I agree that the call order used in Tezos is unusual and difficult to reason with, however there is a way in which the balance can be properly updated in BFS and maybe it can lead to a more general mitigation for the call injection vulnerability. The idea is the following:
- In the storage we add a variable pending_to_transfer that keeps track of the amount of Tezos that is going to be transferred from this contract but has not been transferred yet.
- We add an entry_point update that takes as argument transferred_tezos and decreases pending_to_transfer by it. This entry point can only be called by SELF and does not accept tezos.
- Whenever we make a transfer op for t tezos we increase pending_to_transfer by t and in the list of emitted operations we add next to op a call to update with parameter t.
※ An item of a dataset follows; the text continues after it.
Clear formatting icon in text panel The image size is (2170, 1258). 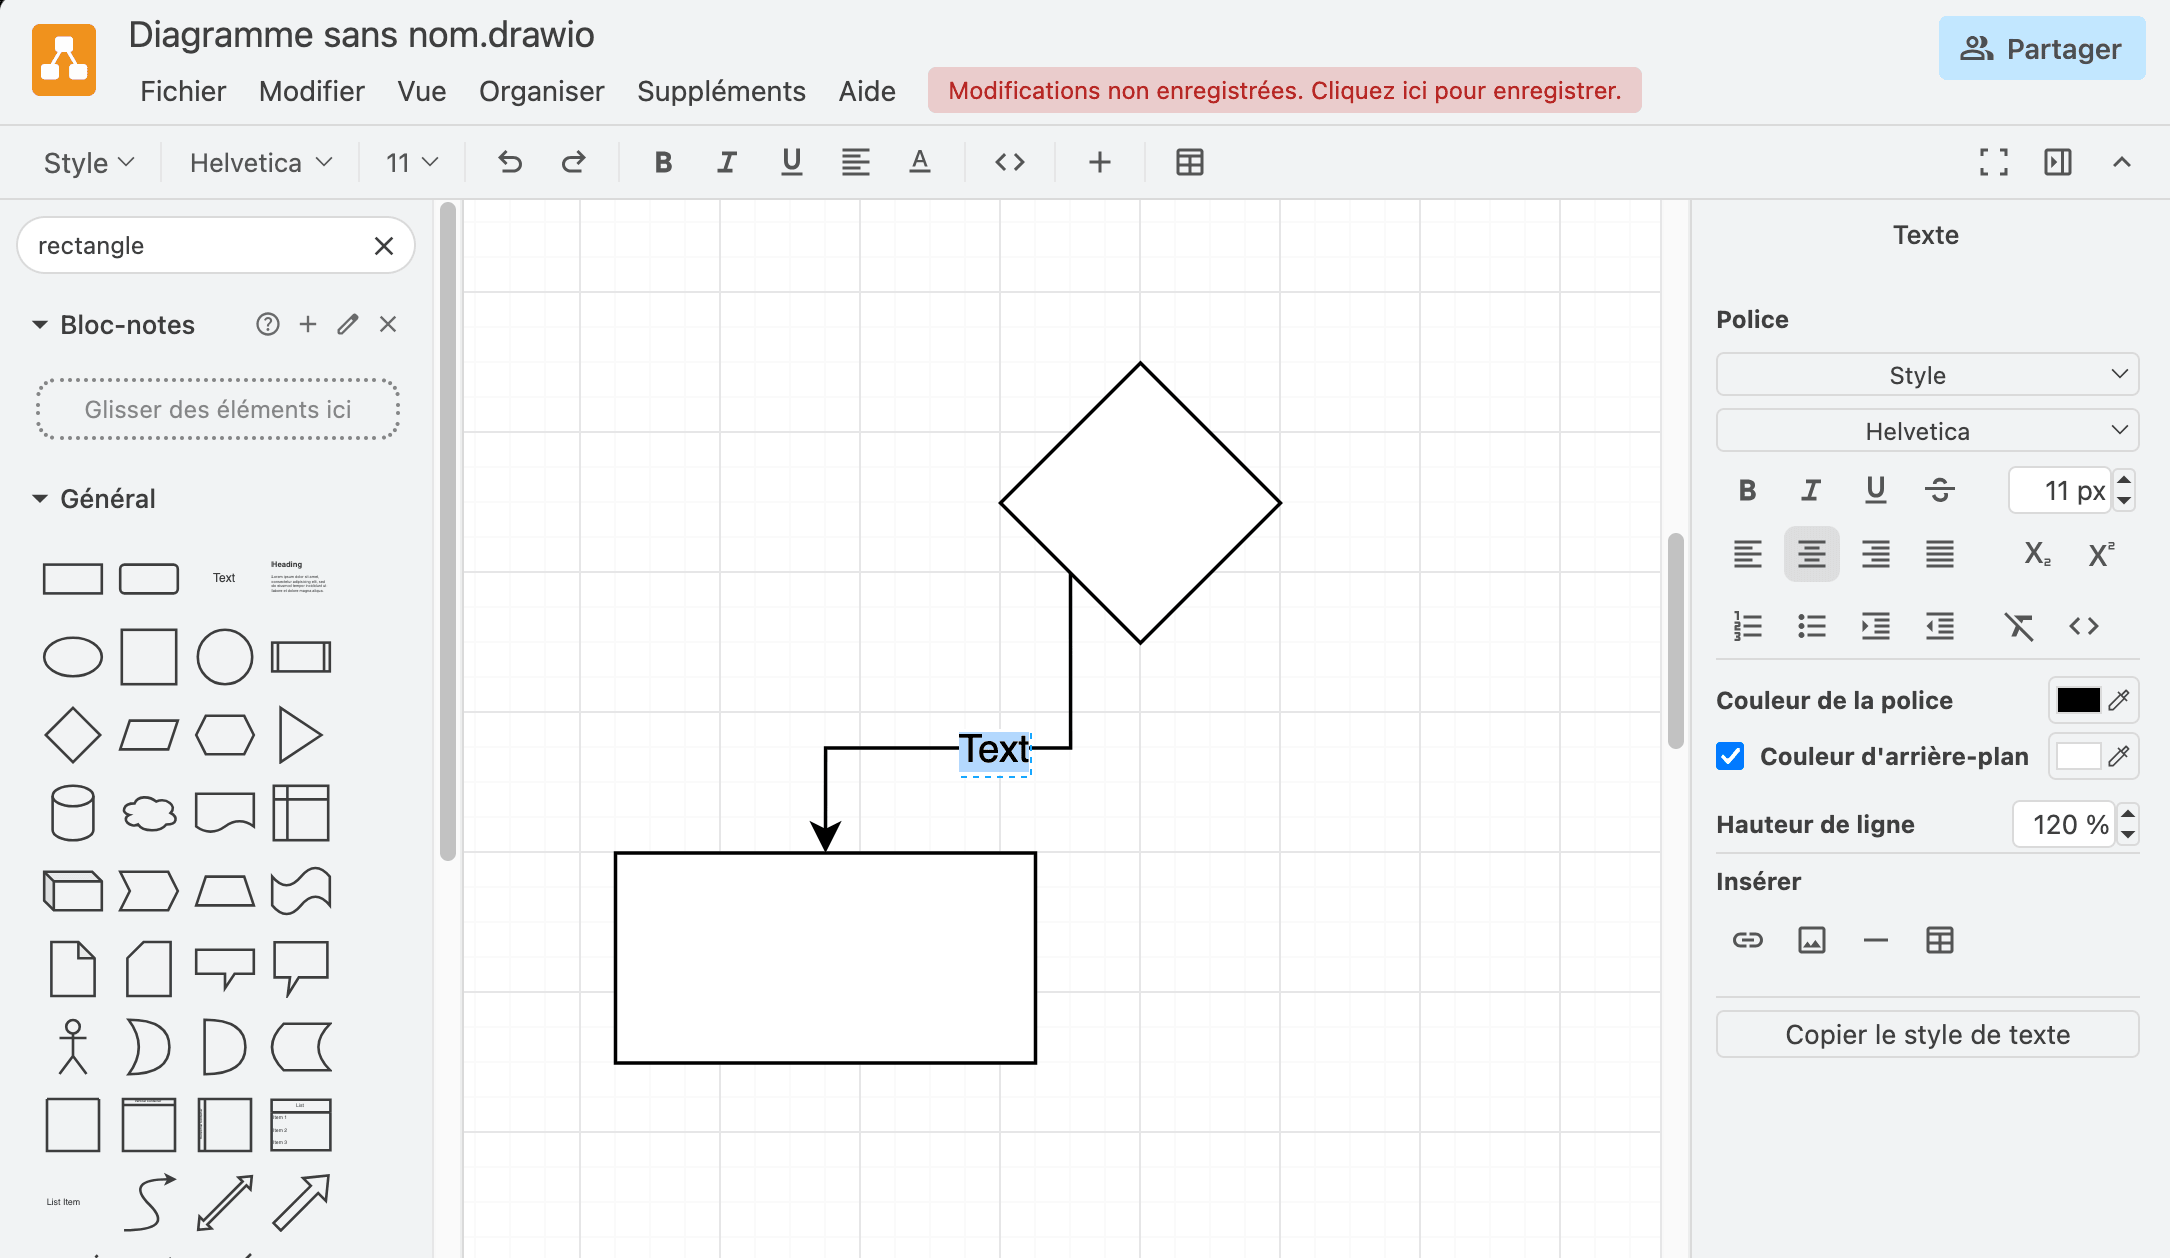[x=2019, y=627]
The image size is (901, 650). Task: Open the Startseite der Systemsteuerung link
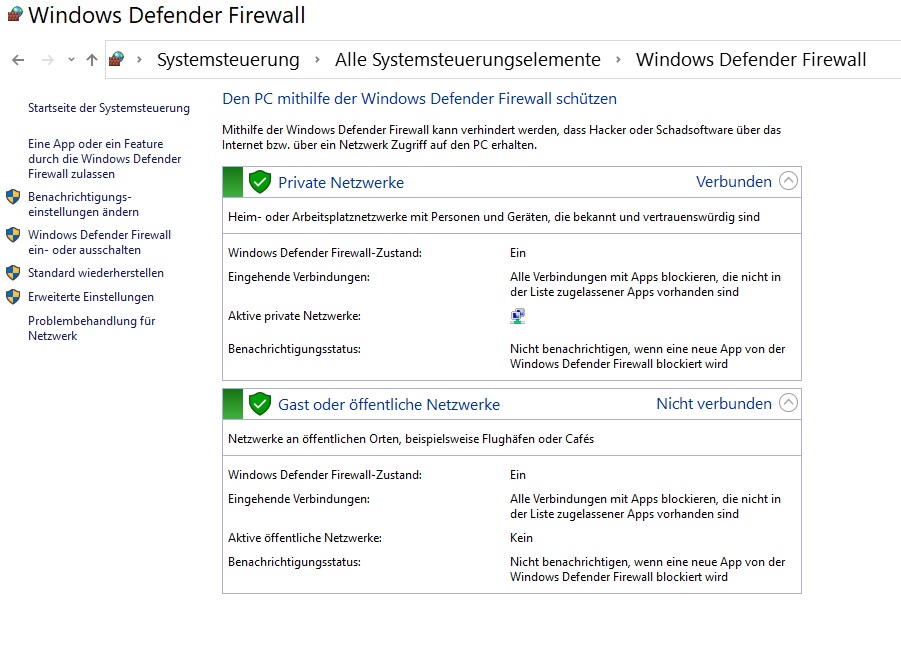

Then, since BFS is used, this both operations are executed back to back. Hence, the contract can know immediately when op was executed.
Therefore, the current_balance is actually balance - pending_to_transfer.
After adding these modifications, the Receiver contract in Figure 4 will be:
type parameter is
Receive of unit
| Set of unit
| Update of tez
type storage is
record
current_balance : tez;
pending_to_transfer : tez;
end
function entry_Receive (const store : storage) : (list(operation) * storage) is
block {
const alice : address = ("some_address": address);
const to_contract: contract(unit) = get_contract(alice);
const op1 : operation = transaction(unit, amount, to_contract);
store.pending_to_transfer := store.pending_to_transfer + amount;
const self_update: contract(tez) = get_entrypoint("%update", self_address);
const op2 : operation = transaction(amount, 0tz, self_update);
op_list := list op1; op2; end;
} with (op_list, store)
function entry_Set (const store : storage) : (list(operation) * storage) is
block {
if(amount > 0mutez) then {
failwith("Do not send tezos")
} else{
store.current_balance := balance - store.pending_to_transfer;
}
} with ((nil : list(operation)), store)
function entry_Update(const transfered_tezos : tez; const store : storage) : (list(operation) * storage) is
block {
if(amount > 0mutez) then {
failwith("Do not send tezos")
} else if (sender =/= self_address) then {
failwith("Do not call update from outside this smart contract")
} else {
store.pending_to_transfer := store.pending_to_transfer - transfered_tezos
}
}
with ((nil : list(operation)), store)
function main (const action : parameter; const store : storage) : (list(operation) * storage) is
case action of
Receive(x) -> entry_Receive(store)
| Set(x) -> entry_Set(store)
| Update(t) -> entry_Update(t,store)
end
Notice that in some smart contracts it is possible for the current_balance to be negative (here, it has tez type to simplify the code) without that implying that the whole transaction will fail.